Intraprocedural anticoagulation is monitored by activated clotting time
(ACT) and there are no guidelines which specify an initial
unfractionated heparin (UFH) dose. We aimed to assess differences in ACT
values and UFH dosage during PVI in patients on different oral
anticoagulants. Methods We conducted international, multi-centre,
registry-based study. Consecutive patients with atrial fibrillation (AF)
undergoing PVI, on uninterrupted anticoagulation therapy, were analysed.
Before the transseptal puncture, UFH bolus of 100 U/kg was administered
regardless of the anticoagulation drug. Results A total of 873 AF
patients were included (median age 61 years, IQR 53-66; female 30%).
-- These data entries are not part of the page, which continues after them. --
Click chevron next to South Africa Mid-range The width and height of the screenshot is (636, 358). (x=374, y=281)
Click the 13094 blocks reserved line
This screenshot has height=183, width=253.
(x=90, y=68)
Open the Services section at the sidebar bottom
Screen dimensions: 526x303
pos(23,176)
There were 248, 248, 189, 188 patients on warfarin, dabigatran,
rivaroxaban, and apixaban, respectively. Mean initial ACT was 257±50
sec, overall procedural ACT 295±45 sec and total UFH dose 158±60 IU/kg.
Patients who were receiving warfarin and dabigatran compared to patients
receiving rivaroxaban and apixaban had: (i) significantly higher initial
ACT values (262±57 and 270±48 vs. 248±42 and 241±44 sec,
p<0.001), (ii) significantly higher ACT throughout PVI (309±46
and 306±44 vs. 282±37 and 272±42 sec, p<0.001), and (iii)
needed lower UFH dose during PVI (140±39 and 157±71 vs. 171±52 and
172±70 IU/kg). Conclusion There are significant differences in ACT
values and UFH dose during PVI in patients receiving different
anticoagulants. Patients on warfarin and dabigatran had higher initial
and overall ACT values and needed lower UFH dose to achieve adequate
anticoagulation during PVI than patients on rivaroxaban and apixaban.